I just recently started with a personal trainer, and although the workout she wrote for me are short, they really work. As far as toning goes, I've started seeing results within a couple of weeks. The way this works is: I do cardio twice a week, then I do weight training twice a week with some cardio as warm up (about 20-25 mins on the elliptical trainer) and then working with dumbells (the usual stuff, lunges, squats, etc). I used to do the exercises before, but adding the weights really seems to have made a difference. Also, seeing a personal trainer once a week keeps me disciplined with my workout schedules, as if I miss a day I have to tell her (have to fill out the forms with how much I've done everytime I do a workout so she can monitor my progress). I know, personal trainers are definitely not cheap, but it really helps me keep motivated as I feel embarrassed if I don't do as much as I'm supposed to.

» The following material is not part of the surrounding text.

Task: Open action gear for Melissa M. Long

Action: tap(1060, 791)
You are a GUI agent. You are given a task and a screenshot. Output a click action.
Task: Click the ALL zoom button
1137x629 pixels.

Also, you shouldn't just be increasing your calorie intake, you should concentrate on adding a bit more protein into your diet (I know this from a friend of mine who is a professional wrestler who also studied fitness and nutrition in uni and has to keep consuming ridiculous amounts of protein to keep/increase his muscle mass, I know, that is a bit of an extreme, but the same theory applies on our level.)
Hope this helps. :)
I would suggest trying out barbell squats for upper thigh/butt muscle building. Start with a light weight to work on your form. Ask a trainer at the gym if you are unsure how to do these properly. Do 3 sets of 10, (or 5 sets of 5) and add 5 pounds of weight _per week_.
Your legs/ass will be toned in no time - I have never found any amount of cardio/martial arts workout that will give you an increase in muscle as fast as squats. 10 min stairmaster on very high difficulty was the closest, and the improvement is much slower.